### Task data
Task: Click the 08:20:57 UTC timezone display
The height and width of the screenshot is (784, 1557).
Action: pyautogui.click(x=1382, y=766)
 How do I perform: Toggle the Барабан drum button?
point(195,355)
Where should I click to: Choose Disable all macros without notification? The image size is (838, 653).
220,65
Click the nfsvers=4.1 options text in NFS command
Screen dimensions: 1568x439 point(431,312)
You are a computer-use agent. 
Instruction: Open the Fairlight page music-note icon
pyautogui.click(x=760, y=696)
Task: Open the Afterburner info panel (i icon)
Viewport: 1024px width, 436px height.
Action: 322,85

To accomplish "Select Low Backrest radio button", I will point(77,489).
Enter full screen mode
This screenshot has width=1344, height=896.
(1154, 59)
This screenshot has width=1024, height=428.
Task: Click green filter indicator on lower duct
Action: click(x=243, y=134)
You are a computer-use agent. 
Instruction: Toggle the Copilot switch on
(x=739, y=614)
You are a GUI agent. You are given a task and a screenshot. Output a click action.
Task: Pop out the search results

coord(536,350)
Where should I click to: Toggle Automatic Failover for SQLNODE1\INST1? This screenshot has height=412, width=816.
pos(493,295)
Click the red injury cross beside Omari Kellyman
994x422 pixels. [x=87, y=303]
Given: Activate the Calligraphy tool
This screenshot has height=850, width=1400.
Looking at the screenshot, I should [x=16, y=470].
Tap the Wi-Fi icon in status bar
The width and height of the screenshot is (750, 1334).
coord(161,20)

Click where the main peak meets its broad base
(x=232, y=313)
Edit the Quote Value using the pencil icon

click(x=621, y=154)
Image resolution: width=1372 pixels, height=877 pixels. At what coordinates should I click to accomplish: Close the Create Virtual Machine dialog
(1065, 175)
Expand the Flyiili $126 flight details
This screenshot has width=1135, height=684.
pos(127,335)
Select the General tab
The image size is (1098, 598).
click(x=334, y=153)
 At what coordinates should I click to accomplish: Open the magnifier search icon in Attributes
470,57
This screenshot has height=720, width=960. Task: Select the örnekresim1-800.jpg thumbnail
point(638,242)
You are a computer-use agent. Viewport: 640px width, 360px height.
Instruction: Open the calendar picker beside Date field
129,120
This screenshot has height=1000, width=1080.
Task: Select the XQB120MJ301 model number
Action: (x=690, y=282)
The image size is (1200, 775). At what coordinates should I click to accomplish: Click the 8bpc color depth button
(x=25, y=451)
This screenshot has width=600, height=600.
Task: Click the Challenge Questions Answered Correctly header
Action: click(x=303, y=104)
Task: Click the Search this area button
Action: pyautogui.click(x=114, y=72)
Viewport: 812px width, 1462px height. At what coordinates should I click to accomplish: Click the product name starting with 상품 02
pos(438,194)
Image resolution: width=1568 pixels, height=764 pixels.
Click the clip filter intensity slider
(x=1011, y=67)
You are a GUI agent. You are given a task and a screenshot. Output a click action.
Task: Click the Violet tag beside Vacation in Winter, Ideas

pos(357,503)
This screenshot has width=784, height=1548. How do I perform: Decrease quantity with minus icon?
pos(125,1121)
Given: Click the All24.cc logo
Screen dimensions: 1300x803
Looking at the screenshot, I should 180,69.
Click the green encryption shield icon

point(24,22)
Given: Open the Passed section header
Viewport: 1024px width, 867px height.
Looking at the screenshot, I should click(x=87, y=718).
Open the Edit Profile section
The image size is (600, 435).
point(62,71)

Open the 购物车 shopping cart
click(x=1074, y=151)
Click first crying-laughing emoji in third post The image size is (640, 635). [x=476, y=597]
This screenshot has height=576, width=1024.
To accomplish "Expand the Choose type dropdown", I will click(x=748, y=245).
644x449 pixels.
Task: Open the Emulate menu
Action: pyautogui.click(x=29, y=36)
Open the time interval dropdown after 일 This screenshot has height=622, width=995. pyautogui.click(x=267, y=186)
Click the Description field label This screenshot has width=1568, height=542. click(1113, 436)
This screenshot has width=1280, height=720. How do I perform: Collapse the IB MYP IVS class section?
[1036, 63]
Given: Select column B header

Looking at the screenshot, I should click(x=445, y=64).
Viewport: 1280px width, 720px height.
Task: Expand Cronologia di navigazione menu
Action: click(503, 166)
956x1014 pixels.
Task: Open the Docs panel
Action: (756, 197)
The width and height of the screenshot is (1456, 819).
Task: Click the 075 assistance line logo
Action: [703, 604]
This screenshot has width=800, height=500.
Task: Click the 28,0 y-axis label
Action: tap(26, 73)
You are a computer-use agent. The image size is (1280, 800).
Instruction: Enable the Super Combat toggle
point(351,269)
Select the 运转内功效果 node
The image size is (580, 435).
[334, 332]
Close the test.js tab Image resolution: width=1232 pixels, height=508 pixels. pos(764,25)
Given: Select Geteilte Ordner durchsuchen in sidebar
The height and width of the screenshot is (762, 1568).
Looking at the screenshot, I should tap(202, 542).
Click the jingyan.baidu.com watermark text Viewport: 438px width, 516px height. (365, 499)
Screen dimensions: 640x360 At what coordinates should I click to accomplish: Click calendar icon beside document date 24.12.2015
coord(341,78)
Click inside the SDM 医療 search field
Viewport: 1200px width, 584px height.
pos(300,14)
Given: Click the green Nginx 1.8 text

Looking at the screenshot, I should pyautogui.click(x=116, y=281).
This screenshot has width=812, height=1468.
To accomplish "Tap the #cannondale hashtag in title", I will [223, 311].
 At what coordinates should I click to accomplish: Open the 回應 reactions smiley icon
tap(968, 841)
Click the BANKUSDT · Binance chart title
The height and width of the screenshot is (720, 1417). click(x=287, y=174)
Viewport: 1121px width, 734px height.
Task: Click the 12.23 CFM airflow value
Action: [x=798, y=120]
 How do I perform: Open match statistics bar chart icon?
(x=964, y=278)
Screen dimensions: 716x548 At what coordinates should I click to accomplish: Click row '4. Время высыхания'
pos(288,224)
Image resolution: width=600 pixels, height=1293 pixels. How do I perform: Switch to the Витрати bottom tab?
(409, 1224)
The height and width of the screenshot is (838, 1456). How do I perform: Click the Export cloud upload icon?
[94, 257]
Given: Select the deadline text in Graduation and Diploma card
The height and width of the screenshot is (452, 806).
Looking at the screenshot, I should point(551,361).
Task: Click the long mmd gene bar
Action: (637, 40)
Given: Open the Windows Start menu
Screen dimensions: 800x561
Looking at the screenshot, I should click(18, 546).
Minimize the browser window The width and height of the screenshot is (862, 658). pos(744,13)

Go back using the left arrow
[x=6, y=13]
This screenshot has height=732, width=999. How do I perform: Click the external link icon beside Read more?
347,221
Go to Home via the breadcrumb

### What the task asks
Set the entries down again precisely as they were given.

### Output for this exercise
Task: Click the 08:20:57 UTC timezone display
The height and width of the screenshot is (784, 1557).
Action: pyautogui.click(x=1382, y=766)
 How do I perform: Toggle the Барабан drum button?
point(195,355)
Where should I click to: Choose Disable all macros without notification? The image size is (838, 653).
220,65
Click the nfsvers=4.1 options text in NFS command
Screen dimensions: 1568x439 point(431,312)
You are a computer-use agent. 
Instruction: Open the Fairlight page music-note icon
pyautogui.click(x=760, y=696)
Task: Open the Afterburner info panel (i icon)
Viewport: 1024px width, 436px height.
Action: 322,85

To accomplish "Select Low Backrest radio button", I will point(77,489).
Enter full screen mode
This screenshot has width=1344, height=896.
(1154, 59)
This screenshot has width=1024, height=428.
Task: Click green filter indicator on lower duct
Action: click(x=243, y=134)
You are a computer-use agent. 
Instruction: Toggle the Copilot switch on
(x=739, y=614)
You are a GUI agent. You are given a task and a screenshot. Output a click action.
Task: Pop out the search results

coord(536,350)
Where should I click to: Toggle Automatic Failover for SQLNODE1\INST1? This screenshot has height=412, width=816.
pos(493,295)
Click the red injury cross beside Omari Kellyman
994x422 pixels. [x=87, y=303]
Given: Activate the Calligraphy tool
This screenshot has height=850, width=1400.
Looking at the screenshot, I should [x=16, y=470].
Tap the Wi-Fi icon in status bar
The width and height of the screenshot is (750, 1334).
coord(161,20)

Click where the main peak meets its broad base
(x=232, y=313)
Edit the Quote Value using the pencil icon

click(x=621, y=154)
Image resolution: width=1372 pixels, height=877 pixels. At what coordinates should I click to accomplish: Close the Create Virtual Machine dialog
(1065, 175)
Expand the Flyiili $126 flight details
This screenshot has width=1135, height=684.
pos(127,335)
Select the General tab
The image size is (1098, 598).
click(x=334, y=153)
 At what coordinates should I click to accomplish: Open the magnifier search icon in Attributes
470,57
This screenshot has height=720, width=960. Task: Select the örnekresim1-800.jpg thumbnail
point(638,242)
You are a computer-use agent. Viewport: 640px width, 360px height.
Instruction: Open the calendar picker beside Date field
129,120
This screenshot has height=1000, width=1080.
Task: Select the XQB120MJ301 model number
Action: (x=690, y=282)
The image size is (1200, 775). At what coordinates should I click to accomplish: Click the 8bpc color depth button
(x=25, y=451)
This screenshot has width=600, height=600.
Task: Click the Challenge Questions Answered Correctly header
Action: click(x=303, y=104)
Task: Click the Search this area button
Action: pyautogui.click(x=114, y=72)
Viewport: 812px width, 1462px height. At what coordinates should I click to accomplish: Click the product name starting with 상품 02
pos(438,194)
Image resolution: width=1568 pixels, height=764 pixels.
Click the clip filter intensity slider
(x=1011, y=67)
You are a GUI agent. You are given a task and a screenshot. Output a click action.
Task: Click the Violet tag beside Vacation in Winter, Ideas

pos(357,503)
This screenshot has width=784, height=1548. How do I perform: Decrease quantity with minus icon?
pos(125,1121)
Given: Click the All24.cc logo
Screen dimensions: 1300x803
Looking at the screenshot, I should 180,69.
Click the green encryption shield icon

point(24,22)
Given: Open the Passed section header
Viewport: 1024px width, 867px height.
Looking at the screenshot, I should click(x=87, y=718).
Open the Edit Profile section
The image size is (600, 435).
point(62,71)

Open the 购物车 shopping cart
click(x=1074, y=151)
Click first crying-laughing emoji in third post The image size is (640, 635). [x=476, y=597]
This screenshot has height=576, width=1024.
To accomplish "Expand the Choose type dropdown", I will click(x=748, y=245).
644x449 pixels.
Task: Open the Emulate menu
Action: pyautogui.click(x=29, y=36)
Open the time interval dropdown after 일 This screenshot has height=622, width=995. pyautogui.click(x=267, y=186)
Click the Description field label This screenshot has width=1568, height=542. click(1113, 436)
This screenshot has width=1280, height=720. How do I perform: Collapse the IB MYP IVS class section?
[1036, 63]
Given: Select column B header

Looking at the screenshot, I should click(x=445, y=64).
Viewport: 1280px width, 720px height.
Task: Expand Cronologia di navigazione menu
Action: click(503, 166)
956x1014 pixels.
Task: Open the Docs panel
Action: (756, 197)
The width and height of the screenshot is (1456, 819).
Task: Click the 075 assistance line logo
Action: [703, 604]
This screenshot has width=800, height=500.
Task: Click the 28,0 y-axis label
Action: tap(26, 73)
You are a computer-use agent. The image size is (1280, 800).
Instruction: Enable the Super Combat toggle
point(351,269)
Select the 运转内功效果 node
The image size is (580, 435).
[334, 332]
Close the test.js tab Image resolution: width=1232 pixels, height=508 pixels. pos(764,25)
Given: Select Geteilte Ordner durchsuchen in sidebar
The height and width of the screenshot is (762, 1568).
Looking at the screenshot, I should tap(202, 542).
Click the jingyan.baidu.com watermark text Viewport: 438px width, 516px height. (365, 499)
Screen dimensions: 640x360 At what coordinates should I click to accomplish: Click calendar icon beside document date 24.12.2015
coord(341,78)
Click inside the SDM 医療 search field
Viewport: 1200px width, 584px height.
pos(300,14)
Given: Click the green Nginx 1.8 text

Looking at the screenshot, I should pyautogui.click(x=116, y=281).
This screenshot has width=812, height=1468.
To accomplish "Tap the #cannondale hashtag in title", I will [223, 311].
 At what coordinates should I click to accomplish: Open the 回應 reactions smiley icon
tap(968, 841)
Click the BANKUSDT · Binance chart title
The height and width of the screenshot is (720, 1417). click(x=287, y=174)
Viewport: 1121px width, 734px height.
Task: Click the 12.23 CFM airflow value
Action: [x=798, y=120]
 How do I perform: Open match statistics bar chart icon?
(x=964, y=278)
Screen dimensions: 716x548 At what coordinates should I click to accomplish: Click row '4. Время высыхания'
pos(288,224)
Image resolution: width=600 pixels, height=1293 pixels. How do I perform: Switch to the Витрати bottom tab?
(409, 1224)
The height and width of the screenshot is (838, 1456). How do I perform: Click the Export cloud upload icon?
[94, 257]
Given: Select the deadline text in Graduation and Diploma card
The height and width of the screenshot is (452, 806).
Looking at the screenshot, I should point(551,361).
Task: Click the long mmd gene bar
Action: (637, 40)
Given: Open the Windows Start menu
Screen dimensions: 800x561
Looking at the screenshot, I should click(18, 546).
Minimize the browser window The width and height of the screenshot is (862, 658). pos(744,13)

Go back using the left arrow
[x=6, y=13]
This screenshot has height=732, width=999. How do I perform: Click the external link icon beside Read more?
347,221
Go to Home via the breadcrumb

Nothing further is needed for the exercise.